I've enjoyed Chobani's non-dairy creamer, and it seems to have a decent shelf life, but I'm not sure how good it is in terms of calories (I never looked!).
They do make an oat-based version, too, but I've never tried it.
Country Crock has a non-dairy whipping cream which is great (it really whips!) and says it can be used for all the same things as heavy cream. Its ingredient list is minimal, but it's probably a pricey thing for coffee and it says to use opened package w/in 5 days, which can be tough. . .
I love my cream and half'n'half, but we had Califia oat milk creamer at a gathering and it was good, worth getting a shelf-stable carton for when we run out of the dairy and can't get to the store.
Maybe it's a simple as using a different type of creamer. I've switched to oat milk for my morning brew. Be "that guy" and compare labels on the various creamers or switch to plain soy milk and use real sugar or your sweetener of choice if you want it sweeter.
We drink a low-acid coffee. You also may want to drop down from a dark roast to a medium roast. Acidic dark-roast coffee needs milk of some kind... IMO.
OH, that might be the issue, then. Switching to diff coffee beans is problematic, tho, because I don't want to have to clean out the coffee grinder each time (J prefers dark-roast). But I might expt with already-ground medium roast and/or another method.

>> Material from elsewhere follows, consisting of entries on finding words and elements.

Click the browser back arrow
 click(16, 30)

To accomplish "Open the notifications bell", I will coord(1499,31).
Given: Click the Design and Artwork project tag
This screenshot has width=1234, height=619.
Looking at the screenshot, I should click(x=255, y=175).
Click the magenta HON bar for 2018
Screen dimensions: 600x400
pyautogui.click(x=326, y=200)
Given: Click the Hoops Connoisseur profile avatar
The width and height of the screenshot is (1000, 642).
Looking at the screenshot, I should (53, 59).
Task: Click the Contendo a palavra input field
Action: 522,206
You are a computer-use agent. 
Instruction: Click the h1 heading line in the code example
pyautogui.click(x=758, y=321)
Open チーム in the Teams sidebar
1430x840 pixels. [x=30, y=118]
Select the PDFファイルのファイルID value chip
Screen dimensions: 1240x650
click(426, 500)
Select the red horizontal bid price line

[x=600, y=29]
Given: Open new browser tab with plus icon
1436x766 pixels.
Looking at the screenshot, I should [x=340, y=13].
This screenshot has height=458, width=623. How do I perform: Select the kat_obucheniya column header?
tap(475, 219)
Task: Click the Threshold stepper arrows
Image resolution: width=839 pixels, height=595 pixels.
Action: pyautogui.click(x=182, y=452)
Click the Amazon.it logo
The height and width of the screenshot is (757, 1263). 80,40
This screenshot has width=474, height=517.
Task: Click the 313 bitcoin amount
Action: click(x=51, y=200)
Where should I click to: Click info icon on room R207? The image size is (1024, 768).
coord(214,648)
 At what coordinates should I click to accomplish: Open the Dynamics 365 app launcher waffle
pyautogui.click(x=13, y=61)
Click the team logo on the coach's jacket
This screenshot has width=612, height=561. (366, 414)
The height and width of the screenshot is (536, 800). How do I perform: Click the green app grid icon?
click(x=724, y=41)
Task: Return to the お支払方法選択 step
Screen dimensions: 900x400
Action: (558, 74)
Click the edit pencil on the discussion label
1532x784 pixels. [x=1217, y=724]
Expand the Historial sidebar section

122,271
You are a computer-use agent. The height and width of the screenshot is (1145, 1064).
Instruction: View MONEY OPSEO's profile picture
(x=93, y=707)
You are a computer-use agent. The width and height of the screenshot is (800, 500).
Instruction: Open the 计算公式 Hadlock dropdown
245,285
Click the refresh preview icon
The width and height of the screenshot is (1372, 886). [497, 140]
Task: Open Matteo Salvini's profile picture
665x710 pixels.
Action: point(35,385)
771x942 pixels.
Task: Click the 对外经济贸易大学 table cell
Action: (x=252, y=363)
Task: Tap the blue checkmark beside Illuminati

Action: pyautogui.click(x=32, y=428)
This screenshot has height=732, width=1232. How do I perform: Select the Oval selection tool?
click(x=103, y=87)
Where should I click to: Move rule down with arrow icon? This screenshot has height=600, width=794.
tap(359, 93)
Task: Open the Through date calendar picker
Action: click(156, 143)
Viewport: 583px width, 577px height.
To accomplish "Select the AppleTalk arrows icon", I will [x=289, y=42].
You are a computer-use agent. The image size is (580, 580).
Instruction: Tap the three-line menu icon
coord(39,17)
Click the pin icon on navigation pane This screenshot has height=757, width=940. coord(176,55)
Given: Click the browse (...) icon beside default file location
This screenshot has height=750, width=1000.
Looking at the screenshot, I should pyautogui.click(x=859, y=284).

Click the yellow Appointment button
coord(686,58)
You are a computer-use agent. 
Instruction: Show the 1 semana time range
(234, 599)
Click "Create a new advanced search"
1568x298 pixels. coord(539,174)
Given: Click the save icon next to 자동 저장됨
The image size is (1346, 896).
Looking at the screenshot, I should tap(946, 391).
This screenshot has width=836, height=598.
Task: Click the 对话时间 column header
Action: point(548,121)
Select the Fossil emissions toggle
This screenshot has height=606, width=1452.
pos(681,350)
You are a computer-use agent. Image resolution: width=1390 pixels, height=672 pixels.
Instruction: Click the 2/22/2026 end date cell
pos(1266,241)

Thx for the tip, Harold!
I searched for someone saying the same thing in the thread before replying, but yeah, you might wanna try lighter roasts! I really dislike darker ones and my coffee usually i honey-colored instead:
Possible solution to not cleaning out the grinder--get a second one. We have a small grinder and grind only enough beans for one cup, use it all, then can grind different coffee the next time...
I love the illustration, your coffee setup makes me jealous, and I agree about using light or medium roasts for black coffee. Maybe you already know that mostly pre-ground coffee is ground for drip machines and is… disappointing in an espresso machine. I wanted to spare you my mistake, just in case
I've had a lot of luck with cold immersion coffee. This one is packaged in a handy motor-oil tribute jug. It's made via a chilled, multi-hour extraction process with filtered water. The result is very low acid...
High octane to say the least.
It's made at a crossover coffee / motorcycle tribute shop in Barrio Logan, San Diego! The folks who work there are super kind, and it's catty-corner to one of my favorite bookstores. But yes, this jug certainly means business. :)
Cafe Moto:
cafemoto.com
Libelula Books
www.libelulabooksandco.com
Liking coffee is kind of genetic, like cilantro. Some people get the bitterness really strongly and others don’t, and sometimes other people like black coffee because it genuinely tastes different to them than it does to people who don’t and not because they got used to it
Hm....I should see if I like ICED black coffee any better. However, I only have one cup of coffee in the morning, and I'd rather have that be hot.
I envy your ability to drink coffee black!
Heh....I usually DO drink tea. But when I'm home, I enjoy having ONE cup of coffee first thing in the morning....then tea the rest of the day. What kind of tea do you like?